_Excerpted records_
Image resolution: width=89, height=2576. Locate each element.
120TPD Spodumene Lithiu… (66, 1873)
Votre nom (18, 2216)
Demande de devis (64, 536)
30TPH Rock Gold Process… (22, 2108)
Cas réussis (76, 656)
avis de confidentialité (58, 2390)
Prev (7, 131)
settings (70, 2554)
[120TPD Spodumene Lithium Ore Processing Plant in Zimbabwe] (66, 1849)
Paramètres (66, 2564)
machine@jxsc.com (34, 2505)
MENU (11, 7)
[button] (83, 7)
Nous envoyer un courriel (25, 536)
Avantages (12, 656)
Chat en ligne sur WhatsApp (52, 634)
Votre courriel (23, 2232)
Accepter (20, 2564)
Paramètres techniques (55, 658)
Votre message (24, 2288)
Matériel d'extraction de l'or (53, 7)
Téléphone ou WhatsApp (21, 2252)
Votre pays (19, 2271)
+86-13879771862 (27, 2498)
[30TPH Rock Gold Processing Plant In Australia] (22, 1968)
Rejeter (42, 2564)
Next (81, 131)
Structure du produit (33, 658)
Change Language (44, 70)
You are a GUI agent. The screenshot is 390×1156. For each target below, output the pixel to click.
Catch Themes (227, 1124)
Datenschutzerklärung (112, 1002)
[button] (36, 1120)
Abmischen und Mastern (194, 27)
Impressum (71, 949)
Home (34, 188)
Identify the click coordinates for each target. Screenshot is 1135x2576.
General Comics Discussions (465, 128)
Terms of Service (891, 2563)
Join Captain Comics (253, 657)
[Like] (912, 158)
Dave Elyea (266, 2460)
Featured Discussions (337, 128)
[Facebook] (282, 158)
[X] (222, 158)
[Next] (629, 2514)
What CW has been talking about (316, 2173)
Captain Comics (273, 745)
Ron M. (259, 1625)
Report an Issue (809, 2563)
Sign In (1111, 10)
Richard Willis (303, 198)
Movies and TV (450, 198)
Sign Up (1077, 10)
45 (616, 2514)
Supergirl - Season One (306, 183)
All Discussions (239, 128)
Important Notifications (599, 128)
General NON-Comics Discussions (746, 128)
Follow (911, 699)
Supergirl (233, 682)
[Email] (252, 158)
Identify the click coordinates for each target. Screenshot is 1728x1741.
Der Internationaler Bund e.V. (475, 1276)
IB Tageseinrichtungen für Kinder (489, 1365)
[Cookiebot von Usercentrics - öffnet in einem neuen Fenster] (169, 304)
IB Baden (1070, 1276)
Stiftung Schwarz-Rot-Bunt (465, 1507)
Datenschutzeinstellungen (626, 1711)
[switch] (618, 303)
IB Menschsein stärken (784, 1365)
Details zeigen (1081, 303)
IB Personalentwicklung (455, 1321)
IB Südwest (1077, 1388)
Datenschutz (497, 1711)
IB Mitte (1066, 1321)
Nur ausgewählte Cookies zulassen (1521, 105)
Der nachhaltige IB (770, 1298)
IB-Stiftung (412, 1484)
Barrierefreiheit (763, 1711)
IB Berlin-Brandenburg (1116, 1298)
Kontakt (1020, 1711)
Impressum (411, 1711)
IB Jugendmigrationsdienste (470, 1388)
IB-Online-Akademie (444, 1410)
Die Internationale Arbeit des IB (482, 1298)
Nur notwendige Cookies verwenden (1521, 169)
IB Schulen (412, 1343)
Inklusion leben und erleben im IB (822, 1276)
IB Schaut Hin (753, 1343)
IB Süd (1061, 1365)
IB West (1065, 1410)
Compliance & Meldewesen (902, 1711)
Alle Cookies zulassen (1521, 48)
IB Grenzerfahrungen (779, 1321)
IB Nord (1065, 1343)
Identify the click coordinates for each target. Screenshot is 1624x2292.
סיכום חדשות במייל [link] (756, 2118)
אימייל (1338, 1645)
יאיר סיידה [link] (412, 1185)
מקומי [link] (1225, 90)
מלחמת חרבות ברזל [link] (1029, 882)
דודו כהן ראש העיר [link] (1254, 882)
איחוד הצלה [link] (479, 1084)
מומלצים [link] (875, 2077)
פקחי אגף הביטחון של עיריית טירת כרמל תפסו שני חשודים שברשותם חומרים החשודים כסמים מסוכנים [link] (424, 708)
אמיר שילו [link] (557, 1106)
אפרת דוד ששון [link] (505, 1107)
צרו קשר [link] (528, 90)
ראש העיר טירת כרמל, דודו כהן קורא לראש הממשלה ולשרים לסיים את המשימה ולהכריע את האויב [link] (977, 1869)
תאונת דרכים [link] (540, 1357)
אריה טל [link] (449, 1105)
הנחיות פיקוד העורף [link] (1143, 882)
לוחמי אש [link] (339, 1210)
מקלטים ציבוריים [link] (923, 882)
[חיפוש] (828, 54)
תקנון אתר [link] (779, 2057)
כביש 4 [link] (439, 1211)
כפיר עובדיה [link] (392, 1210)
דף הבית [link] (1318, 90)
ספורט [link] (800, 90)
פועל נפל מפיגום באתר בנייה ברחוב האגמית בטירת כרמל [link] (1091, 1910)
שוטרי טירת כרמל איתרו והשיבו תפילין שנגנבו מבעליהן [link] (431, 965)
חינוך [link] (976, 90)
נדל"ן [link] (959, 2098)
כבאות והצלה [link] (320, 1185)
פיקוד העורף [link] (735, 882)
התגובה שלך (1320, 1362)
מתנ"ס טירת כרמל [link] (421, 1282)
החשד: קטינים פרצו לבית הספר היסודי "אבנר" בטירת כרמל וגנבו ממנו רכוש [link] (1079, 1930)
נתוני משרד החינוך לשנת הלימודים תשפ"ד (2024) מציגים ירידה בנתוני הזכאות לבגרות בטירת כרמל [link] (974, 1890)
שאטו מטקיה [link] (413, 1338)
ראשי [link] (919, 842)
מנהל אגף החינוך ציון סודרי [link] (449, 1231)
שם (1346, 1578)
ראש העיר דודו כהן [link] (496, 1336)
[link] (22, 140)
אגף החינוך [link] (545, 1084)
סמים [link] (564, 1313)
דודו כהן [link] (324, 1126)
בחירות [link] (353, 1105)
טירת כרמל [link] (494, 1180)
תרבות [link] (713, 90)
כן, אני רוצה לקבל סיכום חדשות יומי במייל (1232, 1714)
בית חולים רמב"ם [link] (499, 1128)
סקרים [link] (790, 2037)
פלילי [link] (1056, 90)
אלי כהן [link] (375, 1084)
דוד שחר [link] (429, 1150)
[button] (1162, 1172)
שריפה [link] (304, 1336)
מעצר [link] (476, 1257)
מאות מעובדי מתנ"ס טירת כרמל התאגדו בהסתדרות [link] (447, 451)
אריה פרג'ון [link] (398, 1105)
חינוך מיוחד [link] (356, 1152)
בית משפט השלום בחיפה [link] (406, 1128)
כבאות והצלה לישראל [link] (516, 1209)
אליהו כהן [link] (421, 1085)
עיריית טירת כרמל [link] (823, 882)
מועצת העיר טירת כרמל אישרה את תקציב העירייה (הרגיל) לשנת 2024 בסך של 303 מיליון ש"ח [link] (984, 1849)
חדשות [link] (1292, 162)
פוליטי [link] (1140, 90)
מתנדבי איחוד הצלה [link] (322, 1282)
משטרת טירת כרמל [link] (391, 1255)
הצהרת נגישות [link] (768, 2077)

_What needs to be done_
Every line in the entries above that has the word "Processing" should be identified and copied.

_Written solution_
[120TPD Spodumene Lithium Ore Processing Plant in Zimbabwe] (66, 1849)
[30TPH Rock Gold Processing Plant In Australia] (22, 1968)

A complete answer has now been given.